[SOURCE DATA — start]

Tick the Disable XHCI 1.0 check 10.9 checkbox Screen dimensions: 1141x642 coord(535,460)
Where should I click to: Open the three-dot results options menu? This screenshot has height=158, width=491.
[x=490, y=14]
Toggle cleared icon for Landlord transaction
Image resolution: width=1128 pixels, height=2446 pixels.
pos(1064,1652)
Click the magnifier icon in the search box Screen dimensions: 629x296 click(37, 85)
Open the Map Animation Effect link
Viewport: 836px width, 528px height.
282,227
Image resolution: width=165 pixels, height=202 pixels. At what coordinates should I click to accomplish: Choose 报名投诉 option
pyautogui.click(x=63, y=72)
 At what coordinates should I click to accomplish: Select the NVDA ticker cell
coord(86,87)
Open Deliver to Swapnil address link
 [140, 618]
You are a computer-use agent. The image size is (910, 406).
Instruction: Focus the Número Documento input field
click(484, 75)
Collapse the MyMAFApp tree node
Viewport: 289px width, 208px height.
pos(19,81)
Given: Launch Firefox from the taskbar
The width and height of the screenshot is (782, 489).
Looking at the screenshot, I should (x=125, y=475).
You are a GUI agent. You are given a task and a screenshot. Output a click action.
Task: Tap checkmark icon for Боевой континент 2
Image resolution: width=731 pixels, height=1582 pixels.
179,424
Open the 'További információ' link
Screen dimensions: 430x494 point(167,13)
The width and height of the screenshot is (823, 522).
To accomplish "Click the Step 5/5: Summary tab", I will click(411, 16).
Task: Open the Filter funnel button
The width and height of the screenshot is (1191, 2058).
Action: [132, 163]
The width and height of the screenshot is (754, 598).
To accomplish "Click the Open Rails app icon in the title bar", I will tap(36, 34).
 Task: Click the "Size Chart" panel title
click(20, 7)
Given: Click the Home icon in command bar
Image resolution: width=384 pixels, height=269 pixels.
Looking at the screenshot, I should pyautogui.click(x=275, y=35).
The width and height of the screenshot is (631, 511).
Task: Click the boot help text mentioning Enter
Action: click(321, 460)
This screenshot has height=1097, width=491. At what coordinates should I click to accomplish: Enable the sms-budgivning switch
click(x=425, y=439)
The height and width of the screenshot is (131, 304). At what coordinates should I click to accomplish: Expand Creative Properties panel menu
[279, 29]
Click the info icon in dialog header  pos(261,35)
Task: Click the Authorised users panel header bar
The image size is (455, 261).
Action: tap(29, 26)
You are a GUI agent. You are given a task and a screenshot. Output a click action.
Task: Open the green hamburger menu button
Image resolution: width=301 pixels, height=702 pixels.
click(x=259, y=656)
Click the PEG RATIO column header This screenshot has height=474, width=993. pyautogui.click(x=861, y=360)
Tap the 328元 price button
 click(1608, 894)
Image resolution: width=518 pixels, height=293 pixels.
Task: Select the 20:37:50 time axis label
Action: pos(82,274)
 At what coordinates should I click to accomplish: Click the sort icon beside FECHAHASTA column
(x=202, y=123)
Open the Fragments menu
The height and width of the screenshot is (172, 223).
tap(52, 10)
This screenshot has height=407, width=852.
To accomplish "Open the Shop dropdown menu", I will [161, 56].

[SOURCE DATA — finish]

▶ THE TASK
Repeat each of the records exactly as written.

▶ EXERCISE SOLUTION
Tick the Disable XHCI 1.0 check 10.9 checkbox Screen dimensions: 1141x642 coord(535,460)
Where should I click to: Open the three-dot results options menu? This screenshot has height=158, width=491.
[x=490, y=14]
Toggle cleared icon for Landlord transaction
Image resolution: width=1128 pixels, height=2446 pixels.
pos(1064,1652)
Click the magnifier icon in the search box Screen dimensions: 629x296 click(37, 85)
Open the Map Animation Effect link
Viewport: 836px width, 528px height.
282,227
Image resolution: width=165 pixels, height=202 pixels. At what coordinates should I click to accomplish: Choose 报名投诉 option
pyautogui.click(x=63, y=72)
 At what coordinates should I click to accomplish: Select the NVDA ticker cell
coord(86,87)
Open Deliver to Swapnil address link
 [140, 618]
You are a computer-use agent. The image size is (910, 406).
Instruction: Focus the Número Documento input field
click(484, 75)
Collapse the MyMAFApp tree node
Viewport: 289px width, 208px height.
pos(19,81)
Given: Launch Firefox from the taskbar
The width and height of the screenshot is (782, 489).
Looking at the screenshot, I should (x=125, y=475).
You are a GUI agent. You are given a task and a screenshot. Output a click action.
Task: Tap checkmark icon for Боевой континент 2
Image resolution: width=731 pixels, height=1582 pixels.
179,424
Open the 'További információ' link
Screen dimensions: 430x494 point(167,13)
The width and height of the screenshot is (823, 522).
To accomplish "Click the Step 5/5: Summary tab", I will click(411, 16).
Task: Open the Filter funnel button
The width and height of the screenshot is (1191, 2058).
Action: [132, 163]
The width and height of the screenshot is (754, 598).
To accomplish "Click the Open Rails app icon in the title bar", I will tap(36, 34).
 Task: Click the "Size Chart" panel title
click(20, 7)
Given: Click the Home icon in command bar
Image resolution: width=384 pixels, height=269 pixels.
Looking at the screenshot, I should pyautogui.click(x=275, y=35).
The width and height of the screenshot is (631, 511).
Task: Click the boot help text mentioning Enter
Action: click(321, 460)
This screenshot has height=1097, width=491. At what coordinates should I click to accomplish: Enable the sms-budgivning switch
click(x=425, y=439)
The height and width of the screenshot is (131, 304). At what coordinates should I click to accomplish: Expand Creative Properties panel menu
[279, 29]
Click the info icon in dialog header  pos(261,35)
Task: Click the Authorised users panel header bar
The image size is (455, 261).
Action: tap(29, 26)
You are a GUI agent. You are given a task and a screenshot. Output a click action.
Task: Open the green hamburger menu button
Image resolution: width=301 pixels, height=702 pixels.
click(x=259, y=656)
Click the PEG RATIO column header This screenshot has height=474, width=993. pyautogui.click(x=861, y=360)
Tap the 328元 price button
 click(1608, 894)
Image resolution: width=518 pixels, height=293 pixels.
Task: Select the 20:37:50 time axis label
Action: pos(82,274)
 At what coordinates should I click to accomplish: Click the sort icon beside FECHAHASTA column
(x=202, y=123)
Open the Fragments menu
The height and width of the screenshot is (172, 223).
tap(52, 10)
This screenshot has height=407, width=852.
To accomplish "Open the Shop dropdown menu", I will [161, 56].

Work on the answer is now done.